I was flabbergasted. “How did she die?”
“An accident – a DUI just like the one I was in with you. Ronnie had been traveling as a passenger and was ejected when the drunk guy slammed into them. Your dad felt awful. They had just come from having dinner together. It was Father’s Day.”
I wanted to show mom a picture of Ronnie – to get her to corroborate the story by matching a name with a face – but I realized I didn’t have one. I flashed back to my date at the coffee shop with my half-sister – the weird look on our waitresses’ face when we ordered a brownie and coffee. That waitress had looked at me like I was talking to myself.

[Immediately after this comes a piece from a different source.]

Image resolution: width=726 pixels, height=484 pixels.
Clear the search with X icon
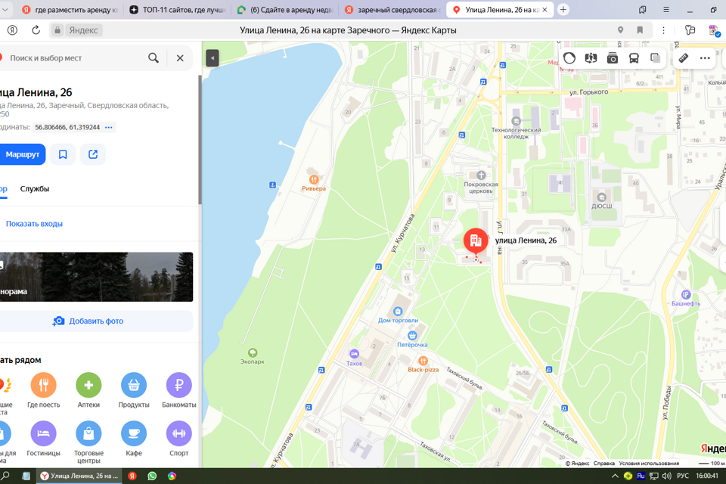tap(180, 58)
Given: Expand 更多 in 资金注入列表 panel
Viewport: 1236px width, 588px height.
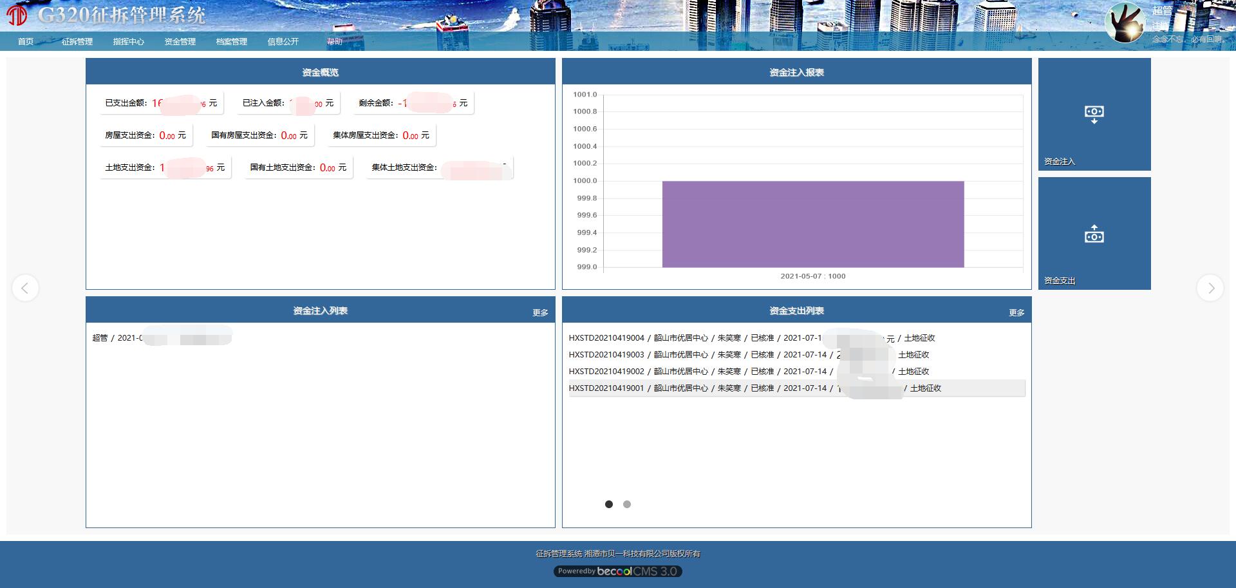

But how could I explain the S
pringers seeing Ronnie? How could I explain the jump she gave me when my car had died that night at Mami Wata’s? She had borrowed Demi’s car, explaining at some point during our night together that the Springers let her do that all the time. As for her showing up at the Springer’s dinner party that night, I never saw a car pull up. She put some kind of spell on people with her beauty and charm, Ronnie did. The Springers just opened their door to her as though they’d known her forever.
It was a curious friend the Springers had in my dead half-sister, their being so new in town, and freshly moved here from California. Why had Ronnie been drawn to Marc and Demi?
Then it hit me. Mami Wata had used her like a pawn, knowing my half-sister was the perfect way to infiltrate things, and get a relationship going. Not just with me, but the Springers, too. She wanted their dog and so much more. She wanted their first born.
I looked into my compact mirror again, which drew questions from mom. I was glad of the distraction because I wanted to crack this case before she did. I wanted mom to be completely ignorant of everything pertaining to the Furrs – so they’d leave her the hell alone.
“That’s beautiful, sweetie. Who gave you that mirror?”
“A gift from Mami Wata,” I smiled, turning its glass toward mom’s face. It caught the light so sharply mom ducked and winced, complaining of its glare. I took a chance, suspecting maybe this gesture with a voodoo queen’s magic mirror erased her interest in Ronnie – her place in all this.
I was right. Mom sat up from her bed, dusting sandwich crumbs from her lap. “Do you want anything else to eat or drink, sweetie?”
“No, mom. Just answer me this: what did you say Dad was again? His job before he left us? I know you said he was a magician, but what kind of magician are we talking here? A cheesy one, or like a scary, super powerful one? I know you said you barely knew him.”